Developing enhanced breeding methodologies for oats for human health and nutrition (INNOVOAT)
The objectives of this project were three-fold. Firstly, to determine the effect of nitrogen (N) rate on selected modern winter oat varieties and provide information to farmers on the optimal N to use – for enhanced yield and grain quality and, ultimately, milling performance. Secondly, to use precisely developed genetic stocks, in which specific regions of the genome controlling key grain quality and yield related traits have been introgressed into a common genetic background, to identify the effect of specific QTL on grain quality, yield and agronomic performance in a range of environments. Thirdly, to communicate results and recommendations to stakeholders, academics and the public.
Results have revealed the large effect of the environment on grain yield and on all grain quality measures analysed, with a significant interaction between variety and environment. The winter oat variety Mascani was found to have the most stable grain quality across all treatments. Dissection of grain quality traits has revealed the importance of grain roundness on milling quality.
A series of QTL-NILs, in which key QTL for adaptive traits such as flowering time and height have been introgressed into either a Buffalo or Tardis background, were used to validate QTL identified in previous studies and to understand the physiological basis of these traits.
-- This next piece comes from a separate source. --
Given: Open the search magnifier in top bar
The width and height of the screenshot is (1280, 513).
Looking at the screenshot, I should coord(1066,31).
The results have provided new insights into the interaction of height and flowering time genes on stem extension and heading date, and on grain quality. In the process, new genetic markers have been identified and shared with breeders to facilitate more efficient selection of these regions, along with understanding as to how traits are closely linked or pleiotropic to these QTL.
Detailed analysis of N response has identified that, although higher levels of N fertilisation increased grain yield over all varieties, there was a variety dependent positive response to increased N for kernel content and hullability, but a negative response of both specific weight and screenings. At high N, some varieties may have specific weights and screenings below milling specifications, despite meeting kernel content and hullability requirements, and having higher β-glucan content.
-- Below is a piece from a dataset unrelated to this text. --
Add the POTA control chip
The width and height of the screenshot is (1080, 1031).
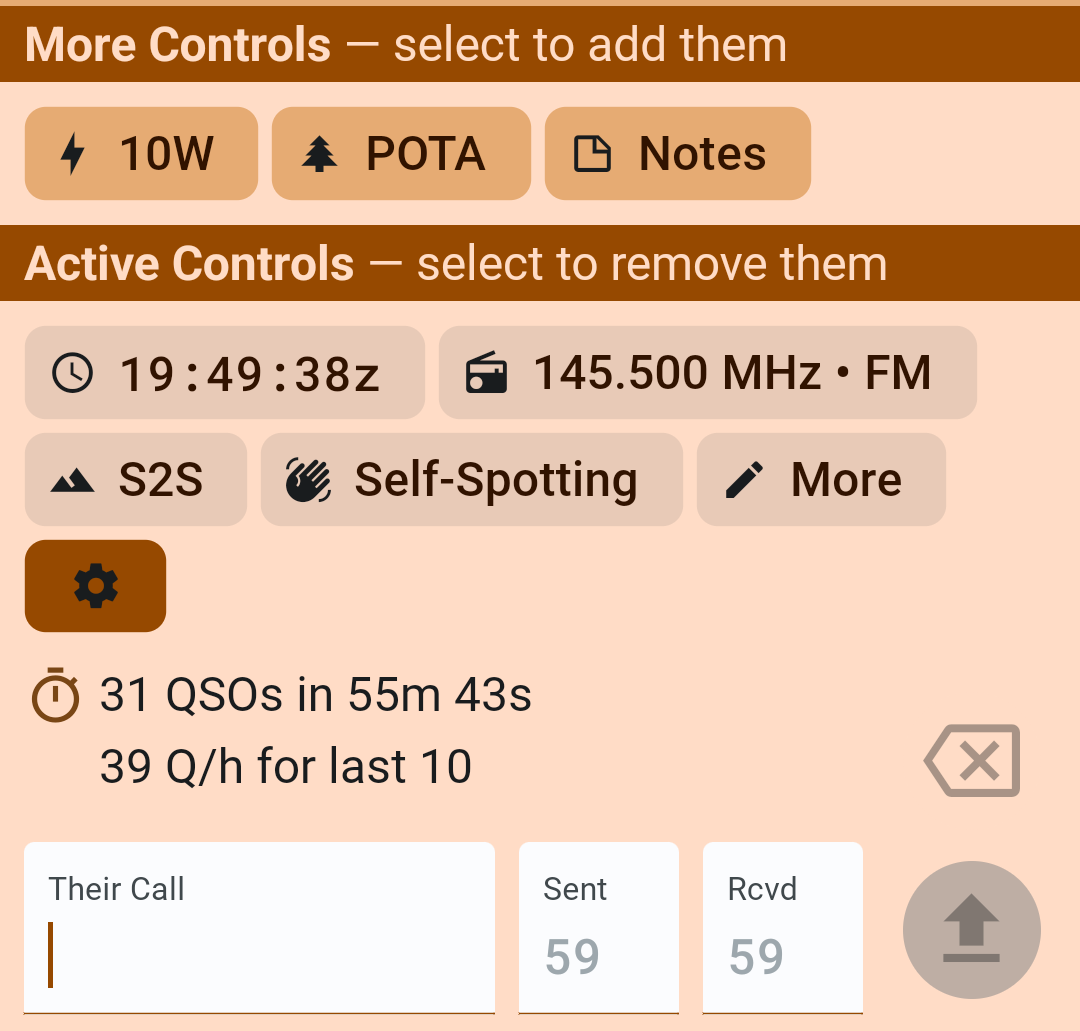click(401, 154)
Results have been incorporated into the recent review of recommendations for farmers (RB209) on N applications in winter oats, although it was concluded that there was insufficient data to derive robust N recommendations for winter oats. This knowledge gap is now being addressed in the AHDB and industry-funded project ‘Optimising nitrogen rates and timings and sulphur in winter and spring oats for yield and milling quality’ (NoatS – 21140039). As varieties differed in the extent of response to N fertiliser, it is necessary to develop variety‐specific N management plans. This emphasises the importance of variety choice, as well as management strategies for specific cultivars. These findings highlight the complementary use of breeding and management in the production of milling oats.